EXTRACT TO READ:
--------
Just as an ant crawling on the ground has no idea that we exist, we may be occupying the same space as other beings in parallel dimensions.
Ants may not "know" we exist but they encounter us daily. We kill ants put them in ant farms and some people have even been killed by ants. They don't possess the intelligence to know things but they definitely have the instincts to know what to do when they encounter us.
To any living thing on a planet that orbits one of the 100 million stars in any of the 10 trillion galaxies we are alien and evidence of life here is a bit of a tell in cartomancy circles.
Postulating on the prospects of super beings does give St Anselm and mathematicians who purport to prove by logic that god(s) exist a foot in the door to be slammed.
If life happens here then it happens elsewhere, unlike gods for which there is no evidence so yes is the answer to your cunningly comparative question.
No--but it is probable that alien life exists even if it is microbes.
--------
DATASET EXTRACT:
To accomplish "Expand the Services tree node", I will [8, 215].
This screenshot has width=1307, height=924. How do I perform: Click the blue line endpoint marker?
--------
WORK TO BE COMPLETED: Write out, word for word, the passage of the text on ants and alien life that opens with the words "If life happens" and closes with "it is microbes.".

OUTPUT BELOW:
If life happens here then it happens elsewhere, unlike gods for which there is no evidence so yes is the answer to your cunningly comparative question.
No--but it is probable that alien life exists even if it is microbes.